> **Exercise requirements**
Search the data for the word "resolution" and copy out every line that has it.

> **Data section**
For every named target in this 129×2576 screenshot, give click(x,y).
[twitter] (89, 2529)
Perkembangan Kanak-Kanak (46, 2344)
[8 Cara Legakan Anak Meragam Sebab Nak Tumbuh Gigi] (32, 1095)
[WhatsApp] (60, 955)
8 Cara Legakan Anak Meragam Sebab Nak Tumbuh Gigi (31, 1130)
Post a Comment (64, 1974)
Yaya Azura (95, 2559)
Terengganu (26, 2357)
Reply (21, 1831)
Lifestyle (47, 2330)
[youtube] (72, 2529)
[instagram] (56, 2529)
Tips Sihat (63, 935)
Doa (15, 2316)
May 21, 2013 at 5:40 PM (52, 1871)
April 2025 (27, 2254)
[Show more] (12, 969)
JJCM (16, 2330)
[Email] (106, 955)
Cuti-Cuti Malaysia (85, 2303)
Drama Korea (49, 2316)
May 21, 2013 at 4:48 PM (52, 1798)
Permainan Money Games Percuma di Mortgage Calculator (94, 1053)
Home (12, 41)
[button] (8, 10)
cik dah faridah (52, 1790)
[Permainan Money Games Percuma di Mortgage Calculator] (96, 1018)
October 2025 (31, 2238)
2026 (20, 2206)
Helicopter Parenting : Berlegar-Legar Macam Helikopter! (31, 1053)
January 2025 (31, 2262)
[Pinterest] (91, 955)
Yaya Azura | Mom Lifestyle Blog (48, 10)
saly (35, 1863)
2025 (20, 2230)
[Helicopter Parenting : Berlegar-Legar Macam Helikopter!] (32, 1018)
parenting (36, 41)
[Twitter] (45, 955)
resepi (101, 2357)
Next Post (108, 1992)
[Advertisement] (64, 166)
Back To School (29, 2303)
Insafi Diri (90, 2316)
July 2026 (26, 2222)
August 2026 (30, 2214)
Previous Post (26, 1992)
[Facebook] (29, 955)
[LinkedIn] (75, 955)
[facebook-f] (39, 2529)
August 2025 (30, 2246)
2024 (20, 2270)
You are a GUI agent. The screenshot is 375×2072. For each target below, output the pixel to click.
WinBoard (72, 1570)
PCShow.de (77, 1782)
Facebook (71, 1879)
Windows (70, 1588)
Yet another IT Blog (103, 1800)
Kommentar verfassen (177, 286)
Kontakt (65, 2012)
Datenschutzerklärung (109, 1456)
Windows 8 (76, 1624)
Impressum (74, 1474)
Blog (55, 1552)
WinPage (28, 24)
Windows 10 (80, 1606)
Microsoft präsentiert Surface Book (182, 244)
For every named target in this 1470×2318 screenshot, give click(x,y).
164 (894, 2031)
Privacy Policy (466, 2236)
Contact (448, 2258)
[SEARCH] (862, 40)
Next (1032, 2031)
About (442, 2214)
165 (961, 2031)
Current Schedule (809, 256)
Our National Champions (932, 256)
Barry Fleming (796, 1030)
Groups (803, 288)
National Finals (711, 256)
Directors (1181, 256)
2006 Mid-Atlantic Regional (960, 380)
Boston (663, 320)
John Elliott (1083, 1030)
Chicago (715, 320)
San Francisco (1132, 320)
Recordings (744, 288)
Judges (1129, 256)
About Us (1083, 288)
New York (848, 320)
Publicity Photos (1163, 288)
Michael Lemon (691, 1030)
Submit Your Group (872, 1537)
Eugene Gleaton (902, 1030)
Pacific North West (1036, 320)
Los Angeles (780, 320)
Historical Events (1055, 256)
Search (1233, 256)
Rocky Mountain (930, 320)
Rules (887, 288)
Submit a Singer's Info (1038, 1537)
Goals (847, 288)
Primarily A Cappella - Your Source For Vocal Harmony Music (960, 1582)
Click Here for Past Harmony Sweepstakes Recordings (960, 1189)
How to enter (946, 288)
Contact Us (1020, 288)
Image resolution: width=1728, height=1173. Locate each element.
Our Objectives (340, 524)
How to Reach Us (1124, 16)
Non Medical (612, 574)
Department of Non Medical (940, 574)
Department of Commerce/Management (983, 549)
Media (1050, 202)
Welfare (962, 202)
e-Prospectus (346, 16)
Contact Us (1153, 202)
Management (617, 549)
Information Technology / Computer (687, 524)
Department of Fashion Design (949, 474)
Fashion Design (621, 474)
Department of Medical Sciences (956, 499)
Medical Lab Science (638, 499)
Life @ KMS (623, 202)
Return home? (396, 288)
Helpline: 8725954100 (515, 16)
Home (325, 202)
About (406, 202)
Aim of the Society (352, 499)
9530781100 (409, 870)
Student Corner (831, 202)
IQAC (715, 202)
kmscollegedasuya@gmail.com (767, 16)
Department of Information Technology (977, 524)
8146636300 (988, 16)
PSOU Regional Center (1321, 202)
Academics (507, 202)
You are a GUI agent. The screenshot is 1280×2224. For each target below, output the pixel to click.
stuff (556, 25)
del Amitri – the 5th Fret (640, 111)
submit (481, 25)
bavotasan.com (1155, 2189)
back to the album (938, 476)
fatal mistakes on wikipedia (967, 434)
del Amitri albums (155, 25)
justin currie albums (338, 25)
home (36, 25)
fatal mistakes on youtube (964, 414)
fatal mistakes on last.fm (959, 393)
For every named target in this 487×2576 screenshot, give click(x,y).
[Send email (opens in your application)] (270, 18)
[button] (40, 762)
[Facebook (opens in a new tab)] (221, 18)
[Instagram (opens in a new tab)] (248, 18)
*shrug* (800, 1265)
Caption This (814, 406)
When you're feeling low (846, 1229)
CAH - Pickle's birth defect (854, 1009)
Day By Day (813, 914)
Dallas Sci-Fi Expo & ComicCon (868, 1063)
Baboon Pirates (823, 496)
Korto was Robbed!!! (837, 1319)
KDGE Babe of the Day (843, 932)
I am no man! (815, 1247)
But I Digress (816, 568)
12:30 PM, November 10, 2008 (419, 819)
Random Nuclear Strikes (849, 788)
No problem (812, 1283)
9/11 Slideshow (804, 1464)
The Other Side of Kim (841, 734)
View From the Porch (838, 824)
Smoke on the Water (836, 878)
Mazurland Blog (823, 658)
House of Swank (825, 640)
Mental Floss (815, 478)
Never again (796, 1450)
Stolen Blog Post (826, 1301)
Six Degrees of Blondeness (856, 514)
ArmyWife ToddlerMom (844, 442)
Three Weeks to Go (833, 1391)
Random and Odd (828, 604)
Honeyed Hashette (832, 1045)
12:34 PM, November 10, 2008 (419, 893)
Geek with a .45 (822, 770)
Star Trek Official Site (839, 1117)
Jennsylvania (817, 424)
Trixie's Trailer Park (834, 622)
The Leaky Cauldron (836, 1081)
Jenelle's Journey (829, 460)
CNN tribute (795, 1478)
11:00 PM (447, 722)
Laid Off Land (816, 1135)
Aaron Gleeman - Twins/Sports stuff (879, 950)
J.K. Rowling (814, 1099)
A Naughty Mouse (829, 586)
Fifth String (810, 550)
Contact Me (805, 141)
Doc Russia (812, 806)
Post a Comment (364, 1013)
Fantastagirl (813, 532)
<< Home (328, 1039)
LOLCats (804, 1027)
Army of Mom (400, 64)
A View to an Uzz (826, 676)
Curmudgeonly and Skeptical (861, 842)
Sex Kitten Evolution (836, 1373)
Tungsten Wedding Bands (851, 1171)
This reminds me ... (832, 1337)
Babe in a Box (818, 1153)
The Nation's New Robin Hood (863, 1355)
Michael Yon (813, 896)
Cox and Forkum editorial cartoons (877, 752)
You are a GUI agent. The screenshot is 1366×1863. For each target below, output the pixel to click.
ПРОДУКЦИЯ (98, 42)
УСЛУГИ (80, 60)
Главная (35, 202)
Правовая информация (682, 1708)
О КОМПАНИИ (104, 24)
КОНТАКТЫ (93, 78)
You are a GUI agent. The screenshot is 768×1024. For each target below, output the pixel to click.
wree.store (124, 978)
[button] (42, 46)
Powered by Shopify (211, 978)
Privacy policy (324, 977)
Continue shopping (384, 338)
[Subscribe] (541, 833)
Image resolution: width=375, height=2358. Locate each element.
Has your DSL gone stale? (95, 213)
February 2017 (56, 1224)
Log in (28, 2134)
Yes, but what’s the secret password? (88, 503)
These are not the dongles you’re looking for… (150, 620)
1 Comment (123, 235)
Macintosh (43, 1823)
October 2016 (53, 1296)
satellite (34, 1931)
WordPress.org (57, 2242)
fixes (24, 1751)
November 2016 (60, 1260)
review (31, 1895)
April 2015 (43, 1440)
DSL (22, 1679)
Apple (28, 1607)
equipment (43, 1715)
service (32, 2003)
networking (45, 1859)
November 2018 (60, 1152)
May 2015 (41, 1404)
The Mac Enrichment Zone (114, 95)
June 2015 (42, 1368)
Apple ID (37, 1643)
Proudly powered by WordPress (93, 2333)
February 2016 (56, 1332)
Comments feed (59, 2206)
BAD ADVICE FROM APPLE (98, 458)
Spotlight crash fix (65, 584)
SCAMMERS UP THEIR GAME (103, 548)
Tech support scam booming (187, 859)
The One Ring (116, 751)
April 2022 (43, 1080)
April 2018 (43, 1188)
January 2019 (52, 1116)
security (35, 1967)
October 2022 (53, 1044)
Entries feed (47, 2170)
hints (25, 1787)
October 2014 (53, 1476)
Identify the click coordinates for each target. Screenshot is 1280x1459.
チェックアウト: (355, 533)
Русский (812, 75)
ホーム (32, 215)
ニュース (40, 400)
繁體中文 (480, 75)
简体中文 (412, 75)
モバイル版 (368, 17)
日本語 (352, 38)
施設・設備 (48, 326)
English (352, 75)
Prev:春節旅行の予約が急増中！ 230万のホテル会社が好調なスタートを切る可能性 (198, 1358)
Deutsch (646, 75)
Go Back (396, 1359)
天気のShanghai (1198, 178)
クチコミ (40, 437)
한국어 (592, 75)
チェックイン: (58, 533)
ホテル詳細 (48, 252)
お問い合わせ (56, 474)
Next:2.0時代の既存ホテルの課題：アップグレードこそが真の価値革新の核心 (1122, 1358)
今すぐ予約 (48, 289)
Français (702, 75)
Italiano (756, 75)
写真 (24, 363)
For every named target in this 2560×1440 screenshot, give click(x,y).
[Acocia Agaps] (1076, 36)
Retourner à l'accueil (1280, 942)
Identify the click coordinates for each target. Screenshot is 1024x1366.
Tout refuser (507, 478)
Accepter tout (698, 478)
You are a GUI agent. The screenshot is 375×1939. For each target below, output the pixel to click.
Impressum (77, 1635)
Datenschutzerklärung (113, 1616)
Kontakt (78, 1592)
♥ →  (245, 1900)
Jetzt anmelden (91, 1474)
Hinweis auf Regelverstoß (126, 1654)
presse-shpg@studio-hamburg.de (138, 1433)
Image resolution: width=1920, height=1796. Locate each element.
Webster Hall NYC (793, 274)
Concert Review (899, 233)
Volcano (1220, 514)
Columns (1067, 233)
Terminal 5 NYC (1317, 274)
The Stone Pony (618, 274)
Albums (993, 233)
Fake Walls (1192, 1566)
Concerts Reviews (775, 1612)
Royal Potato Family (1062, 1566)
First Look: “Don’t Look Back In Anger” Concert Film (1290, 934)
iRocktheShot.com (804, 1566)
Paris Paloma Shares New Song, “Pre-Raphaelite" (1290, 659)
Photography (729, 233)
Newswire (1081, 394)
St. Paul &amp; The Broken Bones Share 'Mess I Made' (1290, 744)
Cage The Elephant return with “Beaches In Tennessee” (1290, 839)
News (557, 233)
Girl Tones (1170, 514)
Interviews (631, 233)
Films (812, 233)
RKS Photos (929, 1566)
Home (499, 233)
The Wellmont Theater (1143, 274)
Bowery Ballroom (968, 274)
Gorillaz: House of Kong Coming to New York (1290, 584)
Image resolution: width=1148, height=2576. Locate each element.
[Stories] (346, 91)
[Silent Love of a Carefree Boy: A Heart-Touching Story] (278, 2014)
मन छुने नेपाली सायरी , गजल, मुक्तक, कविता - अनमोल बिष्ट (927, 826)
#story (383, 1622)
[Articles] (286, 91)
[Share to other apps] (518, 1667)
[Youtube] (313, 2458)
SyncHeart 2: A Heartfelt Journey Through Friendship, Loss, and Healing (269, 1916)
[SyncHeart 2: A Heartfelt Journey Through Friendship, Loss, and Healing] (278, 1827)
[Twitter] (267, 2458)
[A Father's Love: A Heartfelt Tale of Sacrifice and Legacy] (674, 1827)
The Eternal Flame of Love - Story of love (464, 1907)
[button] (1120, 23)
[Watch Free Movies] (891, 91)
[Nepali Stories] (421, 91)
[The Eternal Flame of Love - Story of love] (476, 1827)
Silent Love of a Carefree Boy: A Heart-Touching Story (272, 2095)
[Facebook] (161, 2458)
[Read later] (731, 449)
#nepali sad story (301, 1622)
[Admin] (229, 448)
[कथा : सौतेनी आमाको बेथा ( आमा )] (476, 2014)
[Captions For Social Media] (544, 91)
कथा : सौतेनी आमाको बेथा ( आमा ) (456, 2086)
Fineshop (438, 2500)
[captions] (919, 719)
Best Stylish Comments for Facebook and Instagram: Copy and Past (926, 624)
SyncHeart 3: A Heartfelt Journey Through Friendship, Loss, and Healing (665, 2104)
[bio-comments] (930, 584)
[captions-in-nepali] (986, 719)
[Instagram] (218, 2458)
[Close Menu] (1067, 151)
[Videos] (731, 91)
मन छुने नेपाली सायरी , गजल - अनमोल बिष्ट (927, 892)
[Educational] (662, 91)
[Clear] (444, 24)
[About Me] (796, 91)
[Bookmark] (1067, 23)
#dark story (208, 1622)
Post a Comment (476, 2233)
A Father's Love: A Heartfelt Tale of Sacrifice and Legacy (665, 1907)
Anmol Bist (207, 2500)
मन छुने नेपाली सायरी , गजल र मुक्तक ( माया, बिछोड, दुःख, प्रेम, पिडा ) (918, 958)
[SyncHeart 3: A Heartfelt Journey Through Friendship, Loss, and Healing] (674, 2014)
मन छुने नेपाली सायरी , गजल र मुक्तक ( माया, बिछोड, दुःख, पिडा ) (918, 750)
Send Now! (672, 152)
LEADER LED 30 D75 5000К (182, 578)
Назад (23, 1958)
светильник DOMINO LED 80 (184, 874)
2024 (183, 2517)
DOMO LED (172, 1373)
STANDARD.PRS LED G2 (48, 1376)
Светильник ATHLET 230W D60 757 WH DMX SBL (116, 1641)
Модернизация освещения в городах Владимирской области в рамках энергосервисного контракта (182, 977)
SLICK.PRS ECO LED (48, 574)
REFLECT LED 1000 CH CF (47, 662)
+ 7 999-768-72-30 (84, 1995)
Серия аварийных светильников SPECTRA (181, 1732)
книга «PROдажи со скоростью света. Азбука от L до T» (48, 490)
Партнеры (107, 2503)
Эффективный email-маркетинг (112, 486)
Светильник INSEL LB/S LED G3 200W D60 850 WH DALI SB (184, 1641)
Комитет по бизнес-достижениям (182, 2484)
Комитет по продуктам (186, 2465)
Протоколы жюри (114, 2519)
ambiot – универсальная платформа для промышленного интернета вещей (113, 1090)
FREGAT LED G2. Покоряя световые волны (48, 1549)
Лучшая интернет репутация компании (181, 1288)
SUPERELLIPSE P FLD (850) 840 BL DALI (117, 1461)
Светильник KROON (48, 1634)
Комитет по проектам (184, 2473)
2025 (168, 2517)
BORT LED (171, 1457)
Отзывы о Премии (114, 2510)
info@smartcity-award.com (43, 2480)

> **Written answer**
Image resolution: width=1728, height=1173. Locate each element.
Image resolution: width=375, height=2358. Locate each element.
Image resolution: width=1920, height=1796. Locate each element.
Image resolution: width=1148, height=2576. Locate each element.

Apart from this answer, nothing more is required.